Rajgir was the capital of one of the ancient kingdoms of India; however the reason we were visiting was because it was a primary rainy season retreat for the Buddha and his sangha.  On the way up the mountain there were several caves where the arahant (enlightened through the Buddha’s teachings) monks lived and essentially kept guard for the Buddha.  At the top of the mountain was the “house of the Buddha.”  Nearby, according to the sign, was also a "mango groove" donated to the monks.  Groovy indeed!

After a short ride in the wonderfully air conditioned car we arrived at Nalanda.  This was not an important location during the life of the Buddha, but it was very important in the following several centuries as the site of the first university for monks.  Quite a bit of the site still remains, and it is very large! It housed thousands of monks in its heyday.  The most beautiful part was the old temple, which is covered in small stupas and artwork.

Apart from the well known ruins, there are several other things to see in Nalanda.  Again I was glad the monks came with me, because otherwise I would not have known to stop at these places. We went to see the Black Buddha, something I would not have decided on visiting if I had been traveling by myself.  This is a statue of the Buddha carved out of black rock, with some customary gold foil stuck on it, and then covered in oil.  The monks told me that the legend is that a very sick girl prayed to the Buddha there and applied the oil from the statue to her body and then she was miraculously healed.  The priest attending the statue smeared oil on me before I could stop him, and my monks smiled and said it was auspicious, and applied oil to themselves as well.  I don’t think it worked as a preventative remedy, though, because I was fine when I went there but came down with a head cold two days later.

We went to see a Hindu religious site nearby where a hot spring had been developed into a warm bathing spot, and a temple to Shiva was also located.  I seriously needed a bath after being coated in holy gold foil flecked oil, but refrained from taking a dip.

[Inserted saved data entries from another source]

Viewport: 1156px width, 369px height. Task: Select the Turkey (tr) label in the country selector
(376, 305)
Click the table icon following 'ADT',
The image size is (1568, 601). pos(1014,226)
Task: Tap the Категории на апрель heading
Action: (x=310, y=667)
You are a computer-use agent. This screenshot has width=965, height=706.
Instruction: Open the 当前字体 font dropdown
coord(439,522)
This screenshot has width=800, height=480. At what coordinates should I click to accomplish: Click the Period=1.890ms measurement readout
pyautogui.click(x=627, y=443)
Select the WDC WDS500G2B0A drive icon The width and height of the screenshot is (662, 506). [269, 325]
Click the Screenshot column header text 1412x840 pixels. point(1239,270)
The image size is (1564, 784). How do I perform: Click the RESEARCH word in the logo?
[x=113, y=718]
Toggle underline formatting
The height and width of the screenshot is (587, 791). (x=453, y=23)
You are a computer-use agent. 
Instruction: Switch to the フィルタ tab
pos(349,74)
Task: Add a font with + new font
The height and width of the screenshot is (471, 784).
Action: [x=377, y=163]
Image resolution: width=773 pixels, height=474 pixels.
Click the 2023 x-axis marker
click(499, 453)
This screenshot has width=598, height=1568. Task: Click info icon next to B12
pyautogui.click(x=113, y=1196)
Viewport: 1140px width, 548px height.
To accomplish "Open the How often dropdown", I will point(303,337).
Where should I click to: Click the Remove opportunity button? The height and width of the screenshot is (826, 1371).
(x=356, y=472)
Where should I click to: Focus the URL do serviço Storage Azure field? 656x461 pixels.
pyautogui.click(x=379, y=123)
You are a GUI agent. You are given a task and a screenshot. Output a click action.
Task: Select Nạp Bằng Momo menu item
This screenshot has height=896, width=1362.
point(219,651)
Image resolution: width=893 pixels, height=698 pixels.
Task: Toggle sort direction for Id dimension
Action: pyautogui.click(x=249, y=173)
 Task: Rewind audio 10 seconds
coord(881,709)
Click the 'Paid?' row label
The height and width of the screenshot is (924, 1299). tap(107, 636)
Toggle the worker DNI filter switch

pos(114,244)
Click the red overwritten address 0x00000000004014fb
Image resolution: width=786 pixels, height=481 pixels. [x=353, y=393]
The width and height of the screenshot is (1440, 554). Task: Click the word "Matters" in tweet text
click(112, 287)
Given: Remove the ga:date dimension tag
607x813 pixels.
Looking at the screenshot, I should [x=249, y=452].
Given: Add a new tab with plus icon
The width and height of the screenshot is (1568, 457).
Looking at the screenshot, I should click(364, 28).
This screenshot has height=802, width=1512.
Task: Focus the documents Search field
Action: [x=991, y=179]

The monks also asked the driver to stop at Sone Bhandar, which was a historic site so tiny that it didn’t even have a guard or fee.  It was two rooms cut into a cliff face that was built to be the king’s treasury, but was then converted to a meditation space for the Buddhists.

Finally, on the way back to Wat Lao, we stopped at the first land donated to the Buddha to use for his sangha of monks as a teaching and retreat spot.  It is still in use as such, with a little temple, a pretty pond, and a park with lots of flags strung overhead and a golden Buddha statue in the center. 

As much as I enjoy sightseeing and being a tourist, I think my favorite part of traveling is the journey in between places.  Whether its by car, scooter or train, I love watching the people, animals, and landscape.  It is very different here in so many ways from the U.S., but many of the differences are in the small things, such as the colorfully painted vehicles with people riding on top, the people carrying amazingly large things on their heads (always in the street, even when there are sidewalks available), the street side food stalls, the advertising stuck to or painted onto every available surface (including boulders along the road), and of course the cows.